Because as usual it all boils down to us women “being educated”?

“Hopefully you learned something”, “you’re welcome to invite me onto another thread as long as we keep the discussion to things I want to talk about”.

#nothankyou

oldwomanwhoruns · 22/09/2021 11:16

Well put, @TooWicked.
I thought the most interesting thing that Butterfly let out of the bag was that they had presented themselves dishonestly to their medics.

That bit about ' poor me, I normally wore jeans/ tee shirt but HAD to wear dresses to see the medics'

It puts one in mind of One Flew Over The Cuckoo's Nest. So? So you managed to persuade the medics that you were nuts to get your chosen drugs? Bully for you. Deception all the way down.

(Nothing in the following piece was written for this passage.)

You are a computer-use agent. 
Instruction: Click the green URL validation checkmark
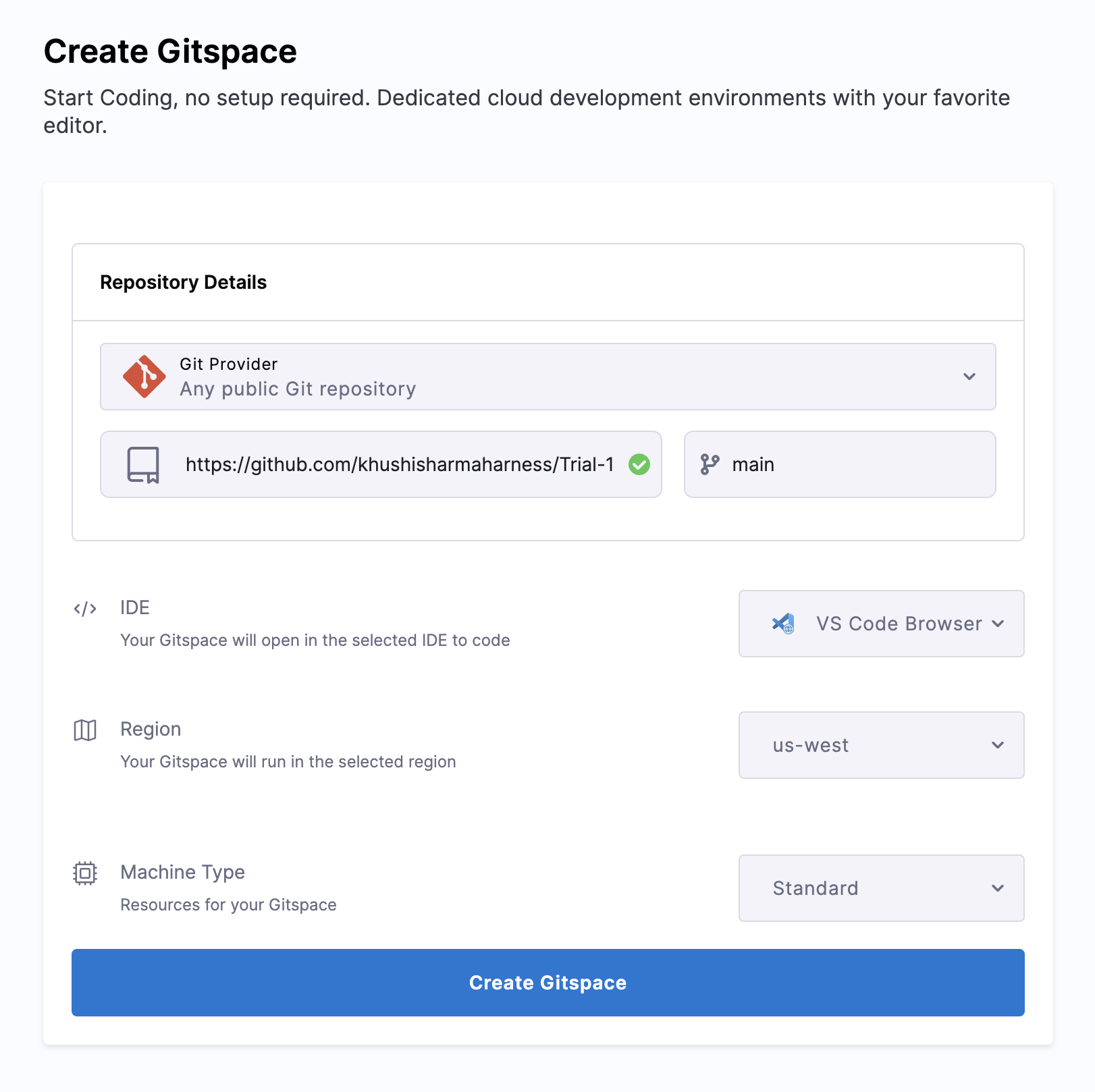(639, 464)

Sophoclesthefox · 22/09/2021 11:24

[quote OldCrone]It’s true that people such as butterfly - dysphoric/transsexual in the old, discarded terminology- would previously have enjoyed a great deal more latitude than is currently available, but if that is causing issues, then the blame lies at the door of the people making trans into an identity, and blurring all distinction between male and female people, and not solely with women for disagreeing with that.

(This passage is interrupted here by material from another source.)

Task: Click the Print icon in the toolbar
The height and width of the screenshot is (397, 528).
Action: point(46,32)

But don't forget that it was transsexuals who campaigned for the GRA and are also campaigning for self ID. Groups like Press for Change always included transgender people and cross dressers as well as transsexuals.

www.mumsnet.com/Talk/womens_rights/3463920-Lets-go-back-to-2007?pg=1[/quote]
Good point old crone . As ever, the goal posts aren’t quite where we imagine them to be.

Good posts, artichoke.

EdgeOfACoin · 22/09/2021 11:27

@oldwomanwhoruns

Well put, *@TooWicked*. I thought the most interesting thing that Butterfly let out of the bag was that they had presented themselves dishonestly to their medics.

That bit about ' poor me, I normally wore jeans/ tee shirt but HAD to wear dresses to see the medics'

It puts one in mind of One Flew Over The Cuckoo's Nest. So? So you managed to persuade the medics that you were nuts to get your chosen drugs? Bully for you. Deception all the way down.

I didn't get that from what Butterfly was saying. I think the point was, Butterfly had to dress in a skirt in order to be viewed as a girl by those dispensing treatment. It was more of a comment on the assumptions by the medics, I think.

I get the impression that things have changed and you no longer have to wear skirts to be considered 'female on the inside' or whatever.

Of course, this all opens much deeper questions about what it means to be a girl, and clothing and stereotypes etc. but I didn't read that paragraph as an explanation of how Butterfly 'deceived' the medics.